Uncountable convergent sum of real numbers with uncountably many non-zero terms

Question

Does anyone know of an example of an uncountable convergent sum $\sum_{s \in S} x_s$ of real numbers where uncountably many $x_s$ are non-zero? Ideally I'd like to be able to compute $\sum_{s \in S}x_s$ as well. I know that an uncountable convergent sum of positive numbers must have at most countably many non-zero terms. Thus $\sum_{s \in S} x_s$ must not be absolutely convergent.

Most of my attempts have revolved around trying to mimic an alternating series and prove convergence in a similar way to the proof of the alternating series test.

Here is one series which I thought might work: Let $S$ be the set of finite subsets of $[0,\infty)$. Then for $s \in S$ define $x_s = (-1)^{|s|}/|s|$. I've tried mimicing the proof othe alternating series test but to no avail. A variation of the above series which I think might work is $x_s = (-1)^{|s|}/\sup s$ but I've also had no success here. However, in both cases I've been able to show that if one of the series converges, then its limit must be $- \log 2$ (because $\sum_{n=1}^\infty (-1)^n/n$ is a sub-series).

Answer 1

No. Any convergent sum has at most countably many non-zero terms.
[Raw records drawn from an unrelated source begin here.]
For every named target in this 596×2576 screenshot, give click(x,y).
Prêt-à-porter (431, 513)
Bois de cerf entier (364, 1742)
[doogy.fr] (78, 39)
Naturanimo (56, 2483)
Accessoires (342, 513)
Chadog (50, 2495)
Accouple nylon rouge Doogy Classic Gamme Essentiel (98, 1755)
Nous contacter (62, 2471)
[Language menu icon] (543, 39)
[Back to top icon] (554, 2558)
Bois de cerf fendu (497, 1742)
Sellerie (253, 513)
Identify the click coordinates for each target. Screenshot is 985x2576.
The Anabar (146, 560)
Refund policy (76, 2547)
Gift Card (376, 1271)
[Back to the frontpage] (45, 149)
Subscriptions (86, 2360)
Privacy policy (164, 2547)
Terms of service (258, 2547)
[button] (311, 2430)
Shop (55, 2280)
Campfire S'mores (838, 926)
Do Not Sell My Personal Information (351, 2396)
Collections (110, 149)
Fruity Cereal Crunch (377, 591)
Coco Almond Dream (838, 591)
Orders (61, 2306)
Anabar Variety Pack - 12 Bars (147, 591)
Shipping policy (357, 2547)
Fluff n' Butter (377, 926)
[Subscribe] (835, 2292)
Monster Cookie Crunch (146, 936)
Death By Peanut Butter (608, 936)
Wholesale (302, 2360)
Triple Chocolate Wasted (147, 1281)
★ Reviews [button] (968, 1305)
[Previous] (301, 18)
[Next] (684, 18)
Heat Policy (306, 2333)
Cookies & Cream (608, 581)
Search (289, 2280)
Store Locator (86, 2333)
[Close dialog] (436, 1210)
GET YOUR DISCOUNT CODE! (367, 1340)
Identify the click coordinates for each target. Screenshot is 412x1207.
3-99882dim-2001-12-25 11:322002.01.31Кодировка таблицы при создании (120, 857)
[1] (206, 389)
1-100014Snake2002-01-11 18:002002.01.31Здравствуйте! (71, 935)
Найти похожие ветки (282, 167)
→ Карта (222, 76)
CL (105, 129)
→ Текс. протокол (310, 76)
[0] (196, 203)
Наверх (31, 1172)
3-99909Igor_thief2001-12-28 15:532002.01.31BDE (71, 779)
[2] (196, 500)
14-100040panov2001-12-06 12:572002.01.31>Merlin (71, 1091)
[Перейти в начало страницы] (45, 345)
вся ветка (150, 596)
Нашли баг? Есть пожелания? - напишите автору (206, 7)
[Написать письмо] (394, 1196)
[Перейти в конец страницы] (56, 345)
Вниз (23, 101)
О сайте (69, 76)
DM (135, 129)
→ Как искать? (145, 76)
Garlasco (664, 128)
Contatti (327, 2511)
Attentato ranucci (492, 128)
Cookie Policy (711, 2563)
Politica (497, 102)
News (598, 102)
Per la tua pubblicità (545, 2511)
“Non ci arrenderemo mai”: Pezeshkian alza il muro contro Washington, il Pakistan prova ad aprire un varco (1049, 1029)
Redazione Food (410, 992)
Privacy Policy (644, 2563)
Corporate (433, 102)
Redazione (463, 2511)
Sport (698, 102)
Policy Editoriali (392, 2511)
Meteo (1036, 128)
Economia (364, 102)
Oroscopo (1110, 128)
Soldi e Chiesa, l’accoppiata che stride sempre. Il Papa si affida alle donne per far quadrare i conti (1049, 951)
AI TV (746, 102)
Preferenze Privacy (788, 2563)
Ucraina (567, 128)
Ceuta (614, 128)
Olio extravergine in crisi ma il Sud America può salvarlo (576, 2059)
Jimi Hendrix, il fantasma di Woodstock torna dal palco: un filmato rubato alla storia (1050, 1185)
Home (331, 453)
Suppose on the other hand that $S$ is uncountable and $x_s$ is a non-zero real for every $s\in S$. For $n=1,2\dots$ let $$E_n=\{s\in S:s>1/n\}$$and $$F_n=\{s\in S:x_s<-1/n\}.$$Since $$S=\bigcup_{n=1}^\infty(E_n\cup F_n)$$and $S$ is uncountable there must exist $m$ such that $E_m\cup F_m$ is infinite; wlog say $E_m$ is infinite. So given $\epsilon>0$ and a finite set $F\subset S$ there exists $F'\subset S$ with $F\subset F'$ and $$\sum_{s\in F'}x_s-\sum_{s\in F}x_s\ge\epsilon,$$showing that $\sum_Sx_s$ is not convergent.